++++ KUTIPAN TEKS ++++
Menulis itu susah. Menulis itu gak punya waktu. Bahkan menulis itu sia-sia. Maka wajar, banyak orang tidak gemar menulis. Termasuk saya. Di samping susah memilih kata-kata atau diksi, menulis juga sulit untuk menuangkan ide dan gagasan secara tertulis. Lebih enak ngomong. Lebih enak berceloteh. Budaya lisan memang lebih keren daripada budaya tulisan.
Saya, mungkin juga banyak orang lain. Awalnya pasti kesulitan untuk menulis. Apalagi tidak sedikitpun waktu yang disiapkan untuk menulis. Kalo lagi pengen ya nulis. Tapi kalo lagi gak pengen ya gak usah nulis. Namanya juga menulis, gak ada hukumannya kalo gak dilakukan. Apalagi bila gak ada untungnya. Pantas, banyak orang dari dulu gak bisa nulis. Dan sampai sekarang pun gak bisa nulis. Dulu dan sekarang, sama saja, tetap gak bisa nulis.
Sekali begitu juga saya. Awalnya saya pun gak bisa menulis. Gak hobby menulis.
++++ KUMPULAN DATA ++++
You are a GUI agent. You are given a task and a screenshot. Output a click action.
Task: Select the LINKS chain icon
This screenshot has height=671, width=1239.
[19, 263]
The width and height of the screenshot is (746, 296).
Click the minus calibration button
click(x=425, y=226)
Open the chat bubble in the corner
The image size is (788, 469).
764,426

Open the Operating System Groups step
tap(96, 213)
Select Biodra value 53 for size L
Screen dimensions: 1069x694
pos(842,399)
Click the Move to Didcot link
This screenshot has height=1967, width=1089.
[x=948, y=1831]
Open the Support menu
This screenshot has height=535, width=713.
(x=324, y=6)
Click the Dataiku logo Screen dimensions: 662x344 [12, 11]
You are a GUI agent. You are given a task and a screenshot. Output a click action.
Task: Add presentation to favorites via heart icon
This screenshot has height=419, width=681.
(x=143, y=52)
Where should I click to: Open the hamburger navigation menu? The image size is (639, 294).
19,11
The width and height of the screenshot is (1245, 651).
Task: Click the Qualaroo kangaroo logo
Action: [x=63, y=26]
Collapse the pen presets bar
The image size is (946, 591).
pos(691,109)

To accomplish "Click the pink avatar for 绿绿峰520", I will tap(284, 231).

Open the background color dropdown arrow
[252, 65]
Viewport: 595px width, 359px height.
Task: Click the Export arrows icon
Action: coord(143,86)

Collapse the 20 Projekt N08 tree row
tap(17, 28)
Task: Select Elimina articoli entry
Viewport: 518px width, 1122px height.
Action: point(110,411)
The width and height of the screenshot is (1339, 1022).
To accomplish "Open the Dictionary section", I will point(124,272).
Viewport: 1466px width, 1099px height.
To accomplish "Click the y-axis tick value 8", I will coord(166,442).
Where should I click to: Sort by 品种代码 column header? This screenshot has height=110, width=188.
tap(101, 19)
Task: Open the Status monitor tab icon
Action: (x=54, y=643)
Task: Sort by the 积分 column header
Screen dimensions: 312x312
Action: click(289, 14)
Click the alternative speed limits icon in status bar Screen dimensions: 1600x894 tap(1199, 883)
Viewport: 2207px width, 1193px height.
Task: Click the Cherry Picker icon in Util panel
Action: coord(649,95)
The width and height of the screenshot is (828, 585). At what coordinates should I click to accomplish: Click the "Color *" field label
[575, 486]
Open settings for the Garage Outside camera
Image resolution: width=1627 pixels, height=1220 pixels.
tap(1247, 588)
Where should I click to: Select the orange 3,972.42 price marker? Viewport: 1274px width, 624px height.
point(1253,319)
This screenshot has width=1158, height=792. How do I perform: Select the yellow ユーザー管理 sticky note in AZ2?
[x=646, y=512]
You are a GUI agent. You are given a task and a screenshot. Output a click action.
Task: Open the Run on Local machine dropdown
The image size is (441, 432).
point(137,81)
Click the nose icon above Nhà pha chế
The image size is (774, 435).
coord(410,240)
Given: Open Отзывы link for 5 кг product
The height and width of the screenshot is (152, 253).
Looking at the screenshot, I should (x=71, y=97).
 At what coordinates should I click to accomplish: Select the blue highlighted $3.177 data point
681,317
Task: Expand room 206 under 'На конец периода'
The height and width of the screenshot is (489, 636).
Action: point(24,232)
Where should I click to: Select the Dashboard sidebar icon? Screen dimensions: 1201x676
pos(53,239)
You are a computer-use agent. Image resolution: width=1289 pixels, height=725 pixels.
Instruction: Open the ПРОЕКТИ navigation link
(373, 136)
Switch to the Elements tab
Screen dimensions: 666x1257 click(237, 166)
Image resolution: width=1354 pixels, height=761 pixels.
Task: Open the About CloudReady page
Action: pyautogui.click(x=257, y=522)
++++
SOAL UNTUK DIKERJAKAN:
- a) Jawab pertanyaan berikut berdasarkan kutipan tentang menulis.
(i) Budaya apa yang dinyatakan lebih keren daripada budaya tulisan?
(ii) Menurut kutipan, apa yang tidak ada jika menulis tidak dilakukan?
(iii) Menurut bagian terakhir kutipan, bagaimana keadaan penulis pada awalnya dalam hal menulis?
- b) Lanjutkan kutipan tentang menulis mulai dari kalimat terakhirnya.

SEBAGAI JAWABAN:
- a)
(i) Budaya lisan.
(ii) Hukuman. Tidak ada hukumannya jika menulis tidak dilakukan.
(iii) Penulis tidak bisa menulis dan tidak hobi menulis.

- b)
Setelah berpikir. Satu-satunya karya yang ditinggalkan bila suatu waktu saya tidak ada. Ya, hanya tulisan. Hanya buku, hanya artikel koran atau hanya yang dituliskan dan bisa dicari di google search.
Pelan-pelan saya pun belajar menulis di saat kuliah. Tapi persisnya setelah wisuda S1 tahun 1994 saya kian gemar menulis. Apa saja saya tulis. Karena tujuannya sederhana, agar terdokumentasikan. Apapaun pikiran saya, apapun ide saya. Mau bagus atau tidak, mau kerena atau tidak. Semua saya tuliskan. Agar terdokumentasi. Karena tulisan seperti apapun buat saya dalah WARISAN atau LEGACY.
Alhamdulillah, kini saya sudah bisa menulis. Bahkan setiap hari, setiap malam saya pasti menulis. Selalu ada waktu untuk menulis. Tentang apa saja, kapan saja. Saya selalu menulis, menulis dan menulis. Alhamdulillah lagi, menulis pun bisa menambah kocek rupiah saya. Menulis indah. Menulis itu hobby yang bisa jadi pekerjaan.
Ingatlah, profesi yang paling keren di dunia ini itu cuma satu, yaitu "hobby yang jadi pekerjaan dan dibayar".
Menulis itu bukan pelajaran tapi keberanian. Menulis juga bukan teori tapi praktik. Menulis pun perilaku bukan pengetahuan. Zaman now zaman milenial. Banyak orang bikin workshop penulisan, ikut seminar menulis. Tapi sayang, semua itu hanya teori dan pelajaran. Menulis itu pasti gagal kalalu tidka bisa jadi "perilaku atau praktik'. Maka menulislah, karena menulis perilaku kita kebiasaan kita.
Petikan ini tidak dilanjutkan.